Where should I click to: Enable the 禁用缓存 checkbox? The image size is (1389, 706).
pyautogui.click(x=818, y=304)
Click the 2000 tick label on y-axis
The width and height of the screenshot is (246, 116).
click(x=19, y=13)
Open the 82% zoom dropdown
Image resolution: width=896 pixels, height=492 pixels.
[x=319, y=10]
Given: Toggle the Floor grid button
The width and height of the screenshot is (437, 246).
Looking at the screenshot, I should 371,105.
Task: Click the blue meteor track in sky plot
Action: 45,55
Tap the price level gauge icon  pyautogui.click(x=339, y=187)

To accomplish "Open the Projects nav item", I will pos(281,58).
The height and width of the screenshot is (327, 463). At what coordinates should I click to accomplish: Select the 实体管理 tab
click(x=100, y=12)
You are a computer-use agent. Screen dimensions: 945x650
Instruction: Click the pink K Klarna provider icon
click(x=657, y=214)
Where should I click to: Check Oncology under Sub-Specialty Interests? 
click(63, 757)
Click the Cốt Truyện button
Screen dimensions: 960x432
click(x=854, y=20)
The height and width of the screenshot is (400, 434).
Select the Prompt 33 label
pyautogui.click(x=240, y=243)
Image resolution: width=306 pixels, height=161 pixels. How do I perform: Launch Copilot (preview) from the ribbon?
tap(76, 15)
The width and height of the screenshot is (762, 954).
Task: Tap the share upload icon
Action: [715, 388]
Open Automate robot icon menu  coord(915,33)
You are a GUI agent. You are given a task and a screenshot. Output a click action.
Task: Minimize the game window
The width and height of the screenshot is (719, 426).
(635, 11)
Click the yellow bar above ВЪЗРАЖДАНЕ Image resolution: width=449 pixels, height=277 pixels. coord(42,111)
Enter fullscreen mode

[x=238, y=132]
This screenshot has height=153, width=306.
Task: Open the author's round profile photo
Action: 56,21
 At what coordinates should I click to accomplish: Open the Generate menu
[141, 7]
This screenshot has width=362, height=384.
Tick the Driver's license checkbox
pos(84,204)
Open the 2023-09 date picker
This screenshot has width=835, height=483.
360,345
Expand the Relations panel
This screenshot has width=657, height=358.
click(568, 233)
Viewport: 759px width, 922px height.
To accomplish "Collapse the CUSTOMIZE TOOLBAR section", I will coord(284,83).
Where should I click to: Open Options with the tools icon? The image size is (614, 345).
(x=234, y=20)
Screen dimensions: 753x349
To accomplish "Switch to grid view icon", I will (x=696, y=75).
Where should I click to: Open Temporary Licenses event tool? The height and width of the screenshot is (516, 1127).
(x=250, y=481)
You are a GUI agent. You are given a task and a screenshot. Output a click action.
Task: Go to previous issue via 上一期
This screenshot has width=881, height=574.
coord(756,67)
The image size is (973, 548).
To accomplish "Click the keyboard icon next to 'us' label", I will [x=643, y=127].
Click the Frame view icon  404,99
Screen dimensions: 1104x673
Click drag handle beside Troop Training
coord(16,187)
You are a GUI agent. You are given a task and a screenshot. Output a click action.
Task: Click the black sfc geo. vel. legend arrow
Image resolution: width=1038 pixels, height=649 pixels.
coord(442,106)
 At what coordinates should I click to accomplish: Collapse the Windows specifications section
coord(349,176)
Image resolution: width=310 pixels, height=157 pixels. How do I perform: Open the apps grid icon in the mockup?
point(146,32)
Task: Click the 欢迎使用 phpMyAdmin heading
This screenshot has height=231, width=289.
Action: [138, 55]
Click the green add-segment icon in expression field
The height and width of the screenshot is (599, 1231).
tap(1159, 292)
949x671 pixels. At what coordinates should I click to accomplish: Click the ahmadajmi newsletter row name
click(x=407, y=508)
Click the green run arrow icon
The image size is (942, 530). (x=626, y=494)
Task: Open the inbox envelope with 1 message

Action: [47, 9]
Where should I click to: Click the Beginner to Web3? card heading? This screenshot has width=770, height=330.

Task instructions
Find out how many lines in the entries above hold "button", then reply with that figure and nothing else.

Problem solution
2